The weathered Seattle quintet still manages to interlace all those classic alternative rock staples of yesteryear and beyond with dallying prog, abstract punk and instant art-rock all coming through the play. While previously the music often took a backseat to Jake Snider’s overbearing choruses, this is clearly not the case any more as his bandmates have seemingly been given a freer reign over the music, letting it advance more experimentally and with greater fluidity. There is a definite course that this music is running.
This is the sound of a band that has grown and matured. The once zany song titles are now stripped bare of all superfluous material.
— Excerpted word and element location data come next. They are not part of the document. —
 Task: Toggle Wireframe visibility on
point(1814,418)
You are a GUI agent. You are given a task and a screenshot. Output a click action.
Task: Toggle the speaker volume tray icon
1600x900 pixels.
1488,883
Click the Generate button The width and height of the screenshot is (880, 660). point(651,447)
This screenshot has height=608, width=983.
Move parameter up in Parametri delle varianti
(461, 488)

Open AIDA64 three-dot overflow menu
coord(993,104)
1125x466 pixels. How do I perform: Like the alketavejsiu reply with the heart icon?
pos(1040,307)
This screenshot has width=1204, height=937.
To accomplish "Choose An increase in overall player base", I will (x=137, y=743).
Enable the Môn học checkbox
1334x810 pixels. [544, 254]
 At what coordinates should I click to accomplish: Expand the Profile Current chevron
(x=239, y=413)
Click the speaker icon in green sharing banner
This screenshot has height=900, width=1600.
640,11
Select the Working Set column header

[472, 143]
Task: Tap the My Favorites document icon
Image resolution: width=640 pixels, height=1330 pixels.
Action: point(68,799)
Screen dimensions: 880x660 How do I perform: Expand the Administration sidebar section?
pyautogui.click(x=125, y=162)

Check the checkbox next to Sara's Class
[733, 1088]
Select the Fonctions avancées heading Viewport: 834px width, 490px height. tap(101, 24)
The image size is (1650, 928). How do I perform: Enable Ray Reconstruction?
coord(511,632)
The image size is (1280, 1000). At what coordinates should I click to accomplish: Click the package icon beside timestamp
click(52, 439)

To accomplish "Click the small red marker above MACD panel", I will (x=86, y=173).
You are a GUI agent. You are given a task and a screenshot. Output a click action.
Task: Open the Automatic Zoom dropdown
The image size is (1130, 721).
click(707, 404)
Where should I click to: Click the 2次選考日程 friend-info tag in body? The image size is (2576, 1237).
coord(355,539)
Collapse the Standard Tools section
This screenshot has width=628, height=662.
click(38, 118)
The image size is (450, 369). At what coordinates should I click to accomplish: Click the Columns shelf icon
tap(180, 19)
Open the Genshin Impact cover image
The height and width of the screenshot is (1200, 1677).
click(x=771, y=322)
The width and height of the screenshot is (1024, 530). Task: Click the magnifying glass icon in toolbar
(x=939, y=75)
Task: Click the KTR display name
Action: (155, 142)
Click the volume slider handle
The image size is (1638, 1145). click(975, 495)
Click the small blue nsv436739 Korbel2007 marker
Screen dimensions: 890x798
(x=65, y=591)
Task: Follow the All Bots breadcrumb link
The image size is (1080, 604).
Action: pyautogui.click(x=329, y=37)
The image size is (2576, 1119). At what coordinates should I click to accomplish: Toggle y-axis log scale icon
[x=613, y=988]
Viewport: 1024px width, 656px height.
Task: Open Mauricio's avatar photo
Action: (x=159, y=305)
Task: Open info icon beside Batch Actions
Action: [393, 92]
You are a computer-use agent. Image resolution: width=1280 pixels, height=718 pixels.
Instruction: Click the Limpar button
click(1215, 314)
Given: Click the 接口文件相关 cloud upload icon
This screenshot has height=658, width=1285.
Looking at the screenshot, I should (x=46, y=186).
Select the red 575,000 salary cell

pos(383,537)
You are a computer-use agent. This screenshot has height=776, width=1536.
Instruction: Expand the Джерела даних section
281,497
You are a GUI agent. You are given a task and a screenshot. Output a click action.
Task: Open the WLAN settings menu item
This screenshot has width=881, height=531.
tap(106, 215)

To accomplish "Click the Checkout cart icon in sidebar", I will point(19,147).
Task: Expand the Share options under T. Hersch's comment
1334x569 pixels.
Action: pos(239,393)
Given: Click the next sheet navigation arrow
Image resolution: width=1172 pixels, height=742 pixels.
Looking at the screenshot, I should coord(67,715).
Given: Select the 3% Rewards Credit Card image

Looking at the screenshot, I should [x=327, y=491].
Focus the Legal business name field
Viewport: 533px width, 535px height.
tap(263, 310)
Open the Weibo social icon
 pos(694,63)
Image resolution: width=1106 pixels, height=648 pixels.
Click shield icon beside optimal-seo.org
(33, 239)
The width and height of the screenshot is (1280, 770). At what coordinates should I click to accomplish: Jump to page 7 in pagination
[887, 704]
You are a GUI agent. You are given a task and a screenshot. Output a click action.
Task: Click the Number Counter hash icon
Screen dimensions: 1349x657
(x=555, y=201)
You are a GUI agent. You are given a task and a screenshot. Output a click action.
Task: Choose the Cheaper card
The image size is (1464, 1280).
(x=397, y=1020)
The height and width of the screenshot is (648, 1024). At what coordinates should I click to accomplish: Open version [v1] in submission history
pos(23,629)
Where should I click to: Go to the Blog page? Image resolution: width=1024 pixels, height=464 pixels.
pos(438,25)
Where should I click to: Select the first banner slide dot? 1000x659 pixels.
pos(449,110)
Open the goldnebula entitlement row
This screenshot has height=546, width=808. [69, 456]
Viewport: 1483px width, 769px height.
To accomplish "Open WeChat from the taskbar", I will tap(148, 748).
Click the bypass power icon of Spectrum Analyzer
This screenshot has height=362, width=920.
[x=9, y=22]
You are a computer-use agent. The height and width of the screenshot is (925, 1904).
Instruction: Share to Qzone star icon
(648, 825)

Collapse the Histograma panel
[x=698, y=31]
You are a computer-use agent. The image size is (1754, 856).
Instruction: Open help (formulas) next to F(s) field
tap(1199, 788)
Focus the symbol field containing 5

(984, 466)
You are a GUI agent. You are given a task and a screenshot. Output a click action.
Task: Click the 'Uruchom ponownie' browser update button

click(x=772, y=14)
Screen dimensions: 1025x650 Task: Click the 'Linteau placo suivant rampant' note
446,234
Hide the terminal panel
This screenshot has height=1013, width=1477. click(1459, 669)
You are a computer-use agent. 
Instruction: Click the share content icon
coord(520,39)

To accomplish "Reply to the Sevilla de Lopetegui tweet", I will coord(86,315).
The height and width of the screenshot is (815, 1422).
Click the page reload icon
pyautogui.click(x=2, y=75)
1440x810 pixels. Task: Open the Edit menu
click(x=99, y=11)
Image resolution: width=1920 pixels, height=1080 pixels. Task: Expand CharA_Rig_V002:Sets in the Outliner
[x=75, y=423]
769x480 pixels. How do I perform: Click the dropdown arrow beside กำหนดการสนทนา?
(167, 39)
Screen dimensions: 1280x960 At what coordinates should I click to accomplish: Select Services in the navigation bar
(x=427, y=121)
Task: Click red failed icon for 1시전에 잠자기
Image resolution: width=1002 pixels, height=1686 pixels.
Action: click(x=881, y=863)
The content that was riddled with tales of girls, binges and purges now even delve into the art of concept writing, accounting happenings in _‘El Torrente’ _that you can only hope are make-believe. The spazzy disjointedness that was so indicative of Minus The Bear’s music is generally mellower, typified by the innocuous ending of two gently tranquil love songs.
The potential and promise that was spoken of so fervently when *Minus The Bear *arrived is slowly being fulfilled. This album offers a different dimension to the band and in a way it offers a lot more in terms of musicianship. If nothing else, they’ve proved that there’s more to them than madcap song titles and other weird stuff.